EXERCISE AIM
Please count how many lines below contain the word "target" and reply with only that number.

Stored data entries
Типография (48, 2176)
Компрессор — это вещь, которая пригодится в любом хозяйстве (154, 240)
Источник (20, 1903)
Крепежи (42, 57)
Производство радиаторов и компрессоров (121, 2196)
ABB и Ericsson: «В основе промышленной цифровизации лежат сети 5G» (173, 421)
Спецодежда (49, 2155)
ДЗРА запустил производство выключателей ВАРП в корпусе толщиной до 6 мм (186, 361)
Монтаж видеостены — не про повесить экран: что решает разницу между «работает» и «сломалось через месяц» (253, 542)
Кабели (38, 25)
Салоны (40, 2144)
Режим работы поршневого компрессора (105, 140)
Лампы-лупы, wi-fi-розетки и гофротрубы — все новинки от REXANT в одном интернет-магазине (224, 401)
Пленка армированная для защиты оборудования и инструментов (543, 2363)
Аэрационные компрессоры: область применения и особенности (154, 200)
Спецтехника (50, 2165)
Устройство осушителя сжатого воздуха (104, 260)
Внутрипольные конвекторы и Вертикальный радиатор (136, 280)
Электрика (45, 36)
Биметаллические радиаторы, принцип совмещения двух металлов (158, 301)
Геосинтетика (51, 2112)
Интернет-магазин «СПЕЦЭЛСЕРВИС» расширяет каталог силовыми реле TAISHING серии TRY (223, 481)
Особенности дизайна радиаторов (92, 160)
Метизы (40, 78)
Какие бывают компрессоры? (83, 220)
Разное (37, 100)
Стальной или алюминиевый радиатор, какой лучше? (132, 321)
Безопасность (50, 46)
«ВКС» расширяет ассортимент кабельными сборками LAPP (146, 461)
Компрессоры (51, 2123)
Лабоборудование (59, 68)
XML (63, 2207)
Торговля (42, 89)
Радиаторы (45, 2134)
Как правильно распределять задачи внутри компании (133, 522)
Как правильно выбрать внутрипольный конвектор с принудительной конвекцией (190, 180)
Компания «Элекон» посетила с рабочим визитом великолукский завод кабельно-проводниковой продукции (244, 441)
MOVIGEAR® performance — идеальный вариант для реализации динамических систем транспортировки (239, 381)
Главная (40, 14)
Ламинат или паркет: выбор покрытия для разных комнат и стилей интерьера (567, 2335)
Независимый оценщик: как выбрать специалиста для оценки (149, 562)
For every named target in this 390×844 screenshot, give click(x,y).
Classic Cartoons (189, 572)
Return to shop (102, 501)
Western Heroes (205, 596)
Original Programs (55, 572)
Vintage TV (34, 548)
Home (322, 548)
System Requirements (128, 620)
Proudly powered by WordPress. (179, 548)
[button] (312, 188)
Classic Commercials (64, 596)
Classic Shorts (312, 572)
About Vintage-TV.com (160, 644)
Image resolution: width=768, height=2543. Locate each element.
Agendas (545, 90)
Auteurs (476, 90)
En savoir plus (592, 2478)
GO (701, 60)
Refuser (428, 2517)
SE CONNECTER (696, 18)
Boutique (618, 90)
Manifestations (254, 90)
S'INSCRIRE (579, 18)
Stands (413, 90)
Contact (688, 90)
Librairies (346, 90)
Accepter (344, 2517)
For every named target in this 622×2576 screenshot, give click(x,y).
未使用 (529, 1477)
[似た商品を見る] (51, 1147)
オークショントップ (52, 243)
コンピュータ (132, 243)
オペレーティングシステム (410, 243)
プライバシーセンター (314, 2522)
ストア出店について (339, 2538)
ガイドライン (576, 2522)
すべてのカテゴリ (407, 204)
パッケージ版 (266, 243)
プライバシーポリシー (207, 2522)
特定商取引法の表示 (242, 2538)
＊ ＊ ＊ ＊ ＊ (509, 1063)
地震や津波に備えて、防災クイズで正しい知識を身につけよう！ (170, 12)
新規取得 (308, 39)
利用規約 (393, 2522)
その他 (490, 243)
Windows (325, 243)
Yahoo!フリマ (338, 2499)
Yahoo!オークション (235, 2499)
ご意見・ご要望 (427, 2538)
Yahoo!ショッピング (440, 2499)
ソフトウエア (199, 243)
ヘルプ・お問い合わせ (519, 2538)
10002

SOLUTION TO THIS TASK
2